Cansel Çelik también expresó que su marido se orientó a obtener armas en conexión con los hermanos İmrak y que planeaba vender su vehículo para involucrarse en este negocio. A pesar de todos estos acontecimientos, manifestó que no pudo prever la posibilidad de una acción armada.
La parte relevante del artículo de Saymaz es la siguiente:
Cansel Çelik es la esposa de uno de los atacantes, Onur Çelik.
Se casaron hace cinco años.
Tienen dos hijos.
Onur Çelik trabaja en el negocio de revestimiento de vehículos.
Cansel dice lo siguiente sobre su marido:
“Después de casarnos, me enteré de que consumía drogas.
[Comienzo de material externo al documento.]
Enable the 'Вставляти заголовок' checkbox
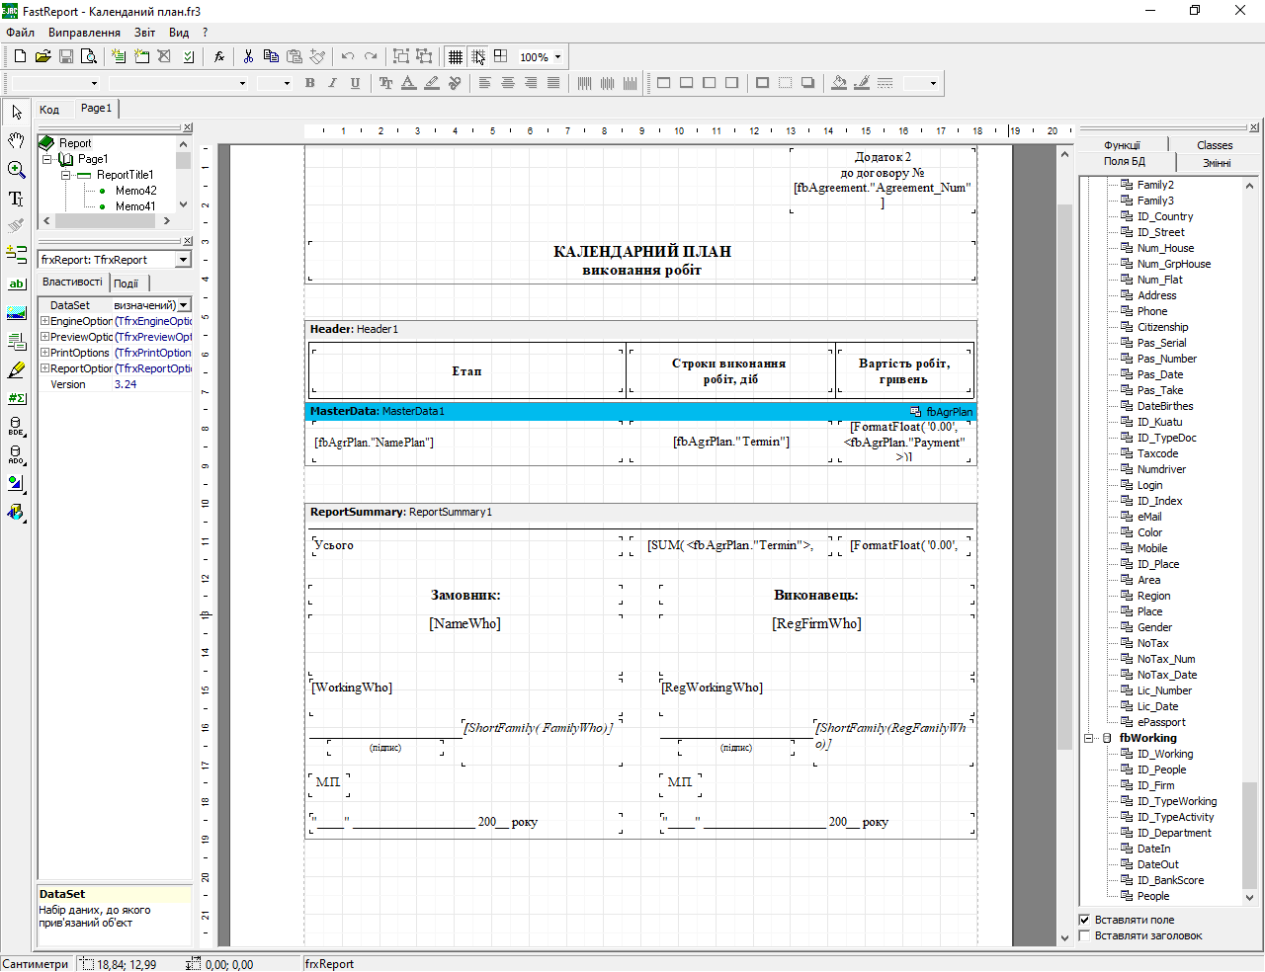 (x=1085, y=935)
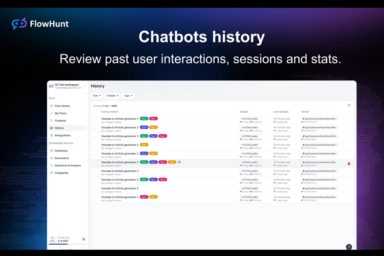Click the credits usage progress bar

coord(67,244)
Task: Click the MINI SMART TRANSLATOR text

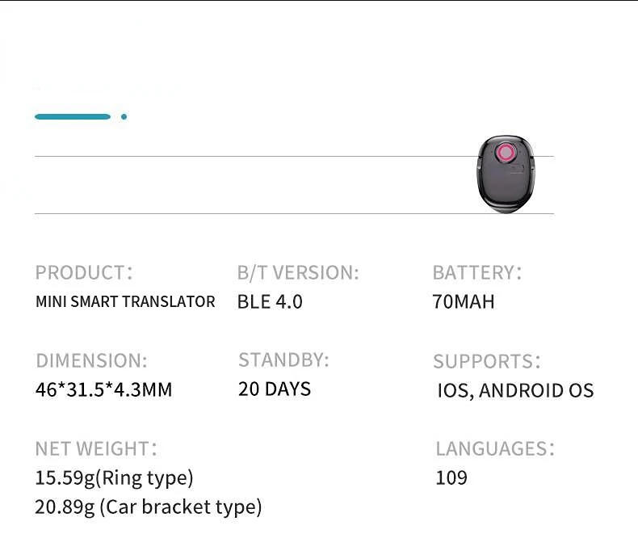Action: 125,301
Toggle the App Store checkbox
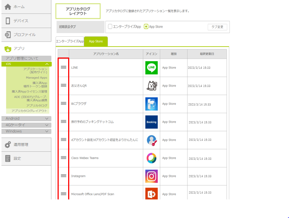Screen dimensions: 289x218 point(146,27)
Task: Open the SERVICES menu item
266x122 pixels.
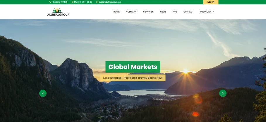Action: coord(148,12)
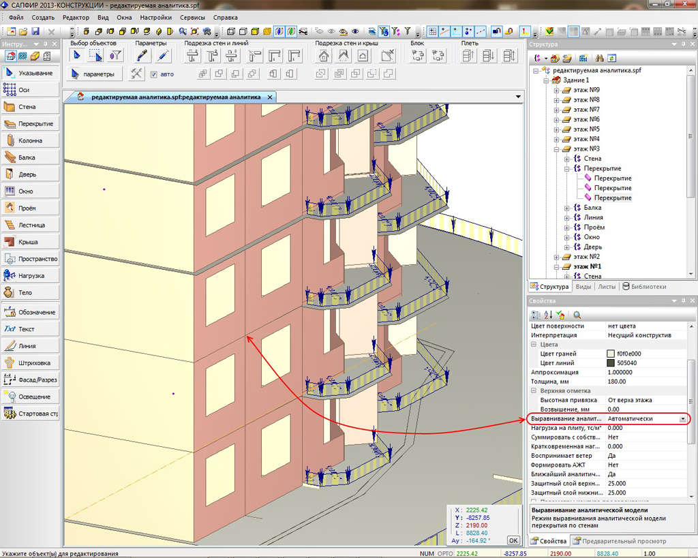Pick the Нагрузка (load) tool

pos(31,276)
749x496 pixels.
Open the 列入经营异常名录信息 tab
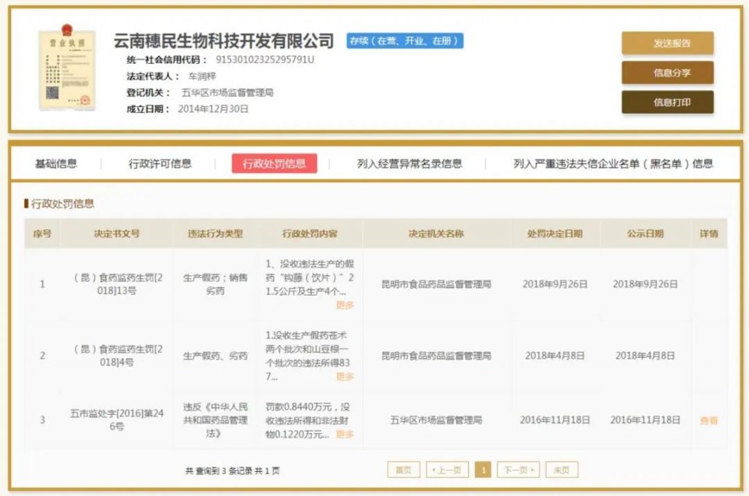click(x=410, y=164)
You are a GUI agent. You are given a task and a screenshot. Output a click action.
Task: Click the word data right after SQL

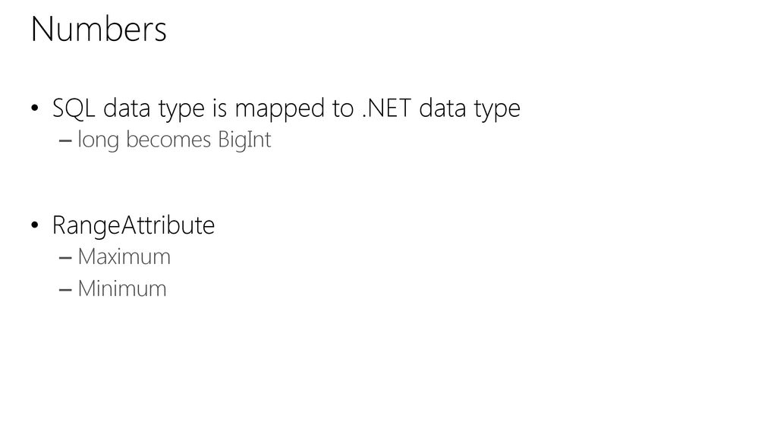coord(127,108)
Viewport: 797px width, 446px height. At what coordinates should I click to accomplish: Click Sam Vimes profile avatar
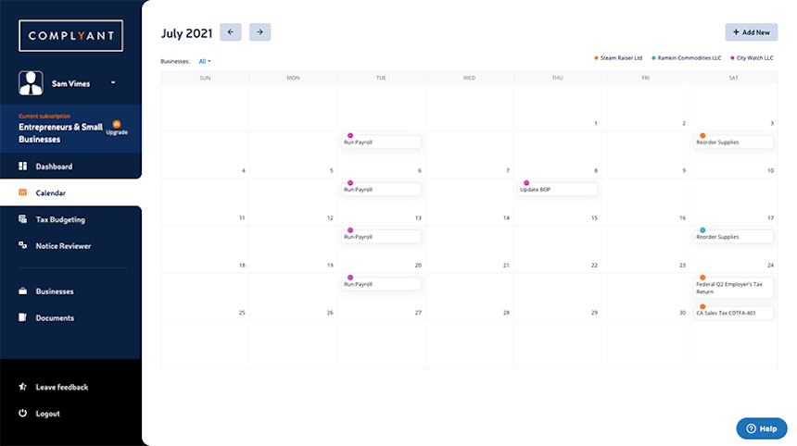31,83
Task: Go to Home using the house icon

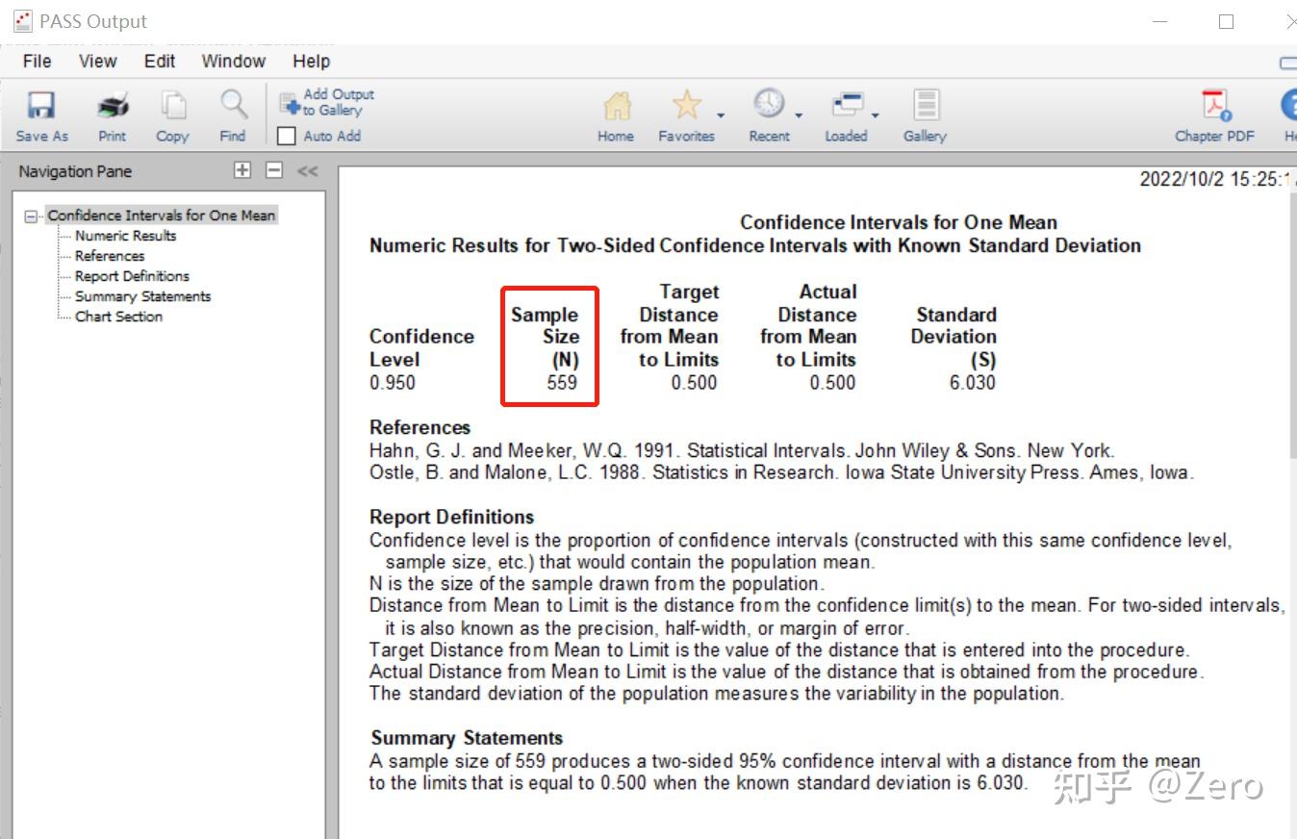Action: click(616, 105)
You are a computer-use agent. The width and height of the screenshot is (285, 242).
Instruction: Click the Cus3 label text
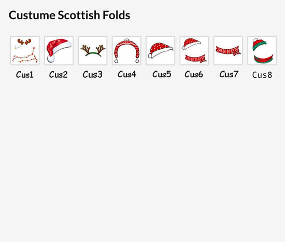point(93,75)
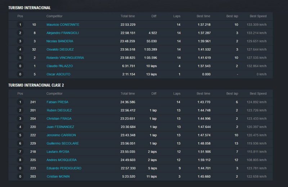
Task: Click position badge 6 beside Guillermo SECOLARE
Action: [x=20, y=143]
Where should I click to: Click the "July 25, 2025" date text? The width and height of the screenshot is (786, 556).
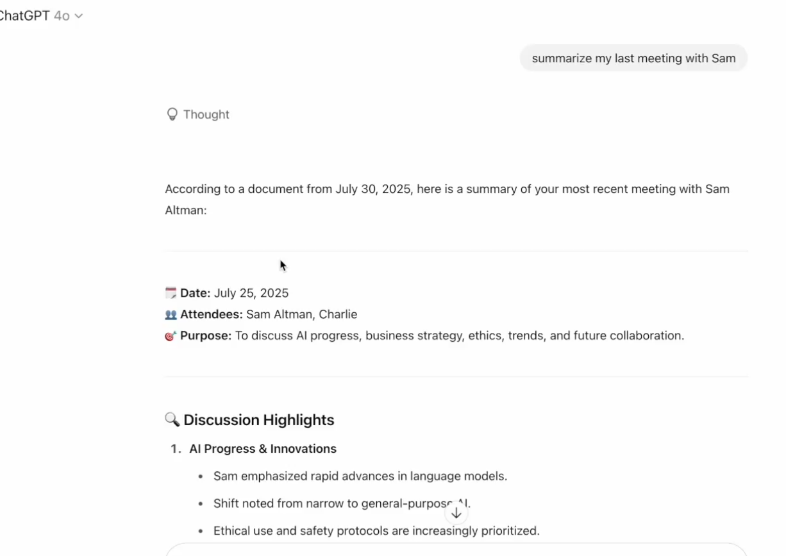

Generalmente consumía metanfetamina. Cuando la consumía, no venía a casa durante 1 o 1.5 días. Cuando regresaba, decía que se arrepentía de haber consumido drogas y pedía perdón”.
Cansel Çelik, al afirmar que su marido no iba a la mezquita, no votaba y se había radicalizado desde hacía un mes, proporciona la siguiente información:
“Desde hace un mes tenía un extremismo religioso. Había empezado a hacer declaraciones en casa como ‘Haré la yihad’. Pensando que se debía a las sustancias estimulantes que consumía, no le presté mucha atención. Cuando le pregunté ‘cómo se hace la yihad’, dijo que no debía haber nadie llorando detrás de uno y que debía haber dos comandantes que hubieran visto la guerra al mando. No lo tomé en serio”.
…
Ahmet İmrak envió fotos de armas a su marido. Cansel Çelik habla así:
“Reaccioné ante el hecho de que Ahmet y Murat İmrak no trabajaran y recibieran dinero de mi marido. Mi marido me dijo que quería traficar con armas. Me opuse. Lo advertí con dureza porque tenía miedo de la posibilidad de que vendiera su vehículo y utilizara el dinero obtenido para traficar con armas”.
Çelik afirma no tener conocimiento de las armas utilizadas.
Considera la acción contra el consulado no como una yihad, sino como un ataque terrorista.
Çelik dice lo siguiente:
“Mi marido es adicto a las drogas. A pesar de haber intentado muchas veces separarme de él por miedo a que me hiciera daño a mí, a mis hijos o a sí mismo, no pude hacerlo. Durante el último mes, me peleé con él debido a sus opiniones religiosas extremistas y a su afinidad ideológica con sus amigos. Como vivíamos situaciones en las que, bajo los efectos de las drogas, registraba la casa sin motivo, preguntando ‘¿hay alguien aquí?’ y mirando en las habitaciones, no tomé en serio su discurso sobre la yihad, aunque fuera extremista. No pensé que fuera a realizar una acción armada. Si lo hubiera pensado, lo habría impedido, se lo habría dicho a la policía. No apoyo la acción. Realmente no tengo ninguna relación”.
“Mi marido es adicto a las drogas. A pesar de haber intentado muchas veces separarme de él por miedo a que me hiciera daño a mí, a mis hijos o a sí mismo, no pude hacerlo. Durante el último mes, me peleé con él debido a sus opiniones religiosas extremistas y a su afinidad ideológica con sus amigos. Como vivíamos situaciones en las que, bajo los efectos de las drogas, registraba la casa sin motivo, preguntando ‘¿hay alguien aquí?’ y mirando en las habitaciones, no tomé en serio su discurso sobre la yihad, aunque fuera extremista. No pensé que fuera a realizar una acción armada. Si lo hubiera pensado, lo habría impedido, se lo habría dicho a la policía. No apoyo la acción. Realmente no tengo ninguna relación”.